Function receives: An array of points

Function returns: An array with these points, but sorted in clockwise order around the points' approximate center

My goal: Pass the sorted points to a polygon drawing function so that they form a convex hull

E.g. take the following "nonsense code", just to give you a rough idea of the Lua syntax for stepping through an array etc.:

function getClockwiseSortedPoints(points)

local pointsSorted = {}

for i = 1, #points do

local p = points[i]

-- all nonsense

if p.x == foo and p.y == foobar then

pointsSorted[#pointsSorted + 1] = { x = barfoo, y = foobar }

end

end

return pointsSorted

end

Visually speaking, probably first we'd need to find the center point of the clock, then probably the hand of the clock would start moving at e.g. 12:00 o' clock once around the clock, and whichever point it collides with, will be the next point of our sorted array. For what it's worth, we're dealing with 3 to 10 integers, with values in the range of 0 to 1024 maximum.
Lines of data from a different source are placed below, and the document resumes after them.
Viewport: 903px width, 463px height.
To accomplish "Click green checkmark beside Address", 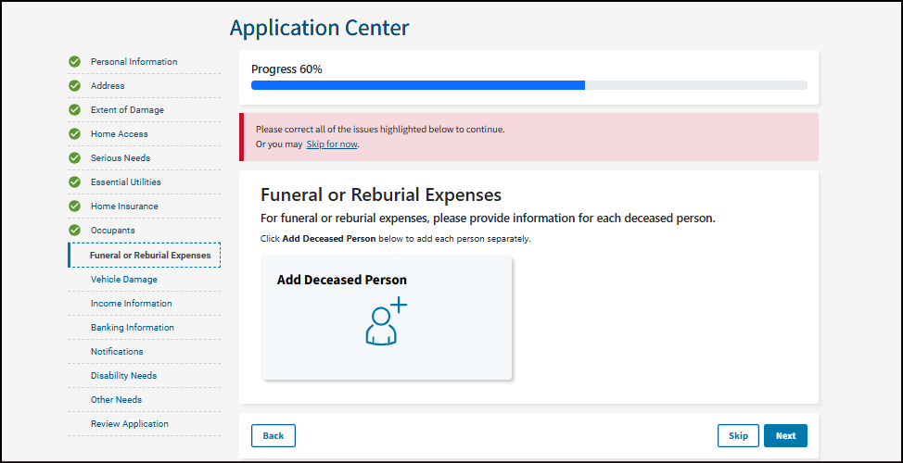I will click(75, 86).
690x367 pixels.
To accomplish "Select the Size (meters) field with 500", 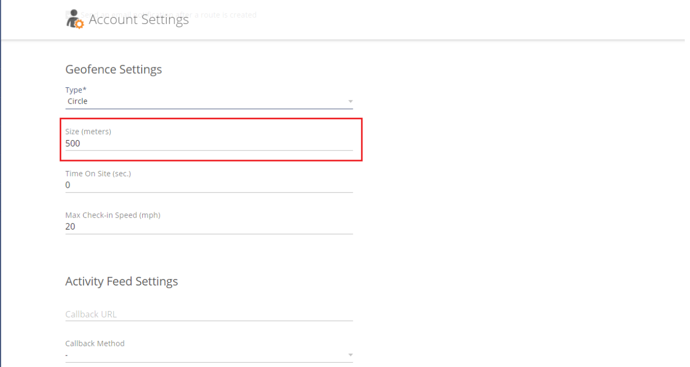I will [209, 143].
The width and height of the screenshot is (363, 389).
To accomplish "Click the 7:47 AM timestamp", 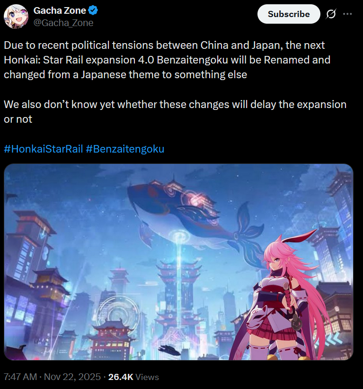I will coord(20,377).
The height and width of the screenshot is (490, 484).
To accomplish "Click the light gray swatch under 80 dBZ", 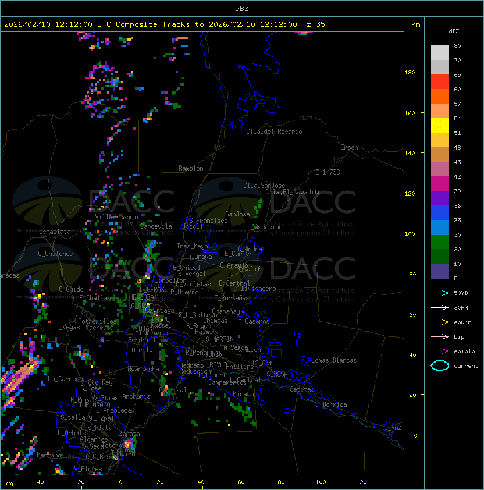I will (440, 53).
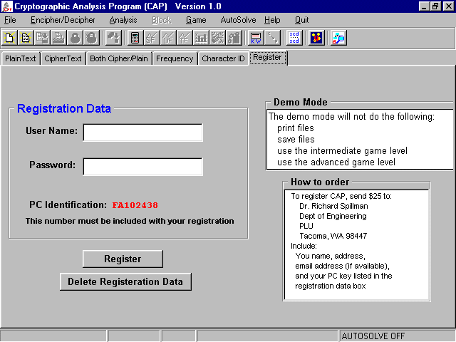Select the Character ID tab
Screen dimensions: 456x342
point(223,58)
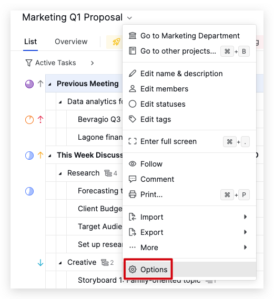This screenshot has width=274, height=299.
Task: Click the rocket icon next to Overview tab
Action: click(116, 42)
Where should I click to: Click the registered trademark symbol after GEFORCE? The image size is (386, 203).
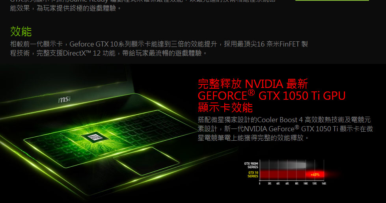point(251,93)
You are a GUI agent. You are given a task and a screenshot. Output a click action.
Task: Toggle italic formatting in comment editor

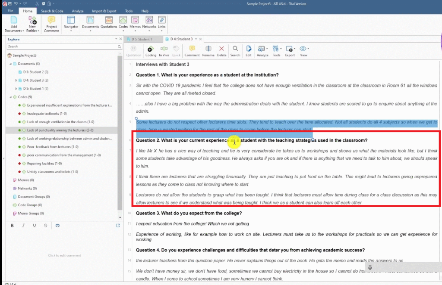[23, 226]
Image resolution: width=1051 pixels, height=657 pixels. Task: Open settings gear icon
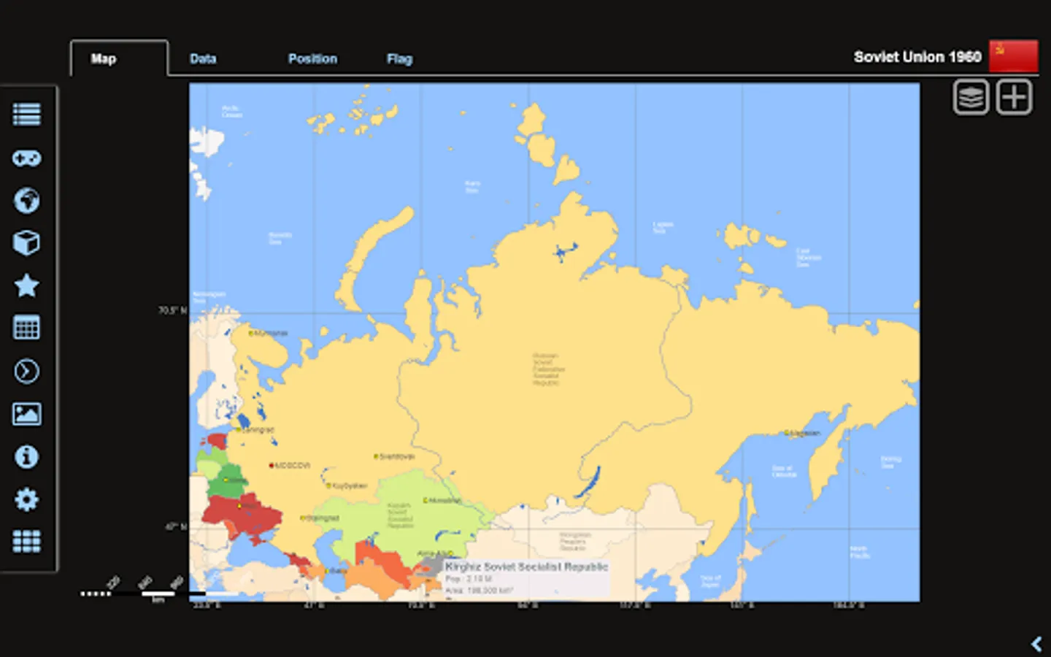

Not sure if these links are relevant, they might describe a different issue, I haven't looked at it in-depth:

http://en.wikipedia.org/wiki/Graham_scan

http://stackoverflow.com/questions/242404/sort-four-points-in-clockwise-order

Thanks!!

Yes, that is an interesting problem. If the points are all on the convex hull, then the sort order is unambiguous. What do you want if one or more points are inside the convex hull? You may still be able to find a "center" from which the clockwise order is well-defined; this is a "star-shaped" rather than a strictly convex figure.

regards, mt

Any shape is OK, as long as I can create a polygon out of it. Stars are fine too. Just no complete chaotic overlapping, if you know what I mean... Here's a little illustration: http://i.imgur.com/Cy5n1.png

Just came here to say that I might have the answer now courtesy of Stackoverflow (http://stackoverflow.com/questions/6989100/sort-points-in-clockwise-order ). In fact one of the two answers are just what Roger just suggested. It might be best to not answer the question while I try this approach out, so I'd like to put a Pause on it (and likely Cancel if Stackoverflow's answer works). Thanks in any case, this one was a bit time-critical as it's for a current project!

I wasn't able to get the polar approach to work at the moment but Ciamej's answer at Stackoverflow works perfect for now. Thanks all!

(Thanks, but after some days I posted at Stackoverflow and got an answer there. Till next time)

10 Aug 2011 15:00 UTCWed 10 Aug 2011 - 3:00 pm UTC

We're glad your problem is solved, Philipp.

Indeed! I saw a couple of quick responses to your post at Stackoverflow and waited to see if you'd find them satisfactory.

Here are some thoughts. We will assume for simplicity that all the points are distinct, since that seems general enough. Let's begin with the task of ordering the points once a center is chosen, and then back into the ways one might go about choosing a center.

ciamej points out that we can preserve the integerness of data and avoid introducing fractional values by comparing slopes with cross-multiplication.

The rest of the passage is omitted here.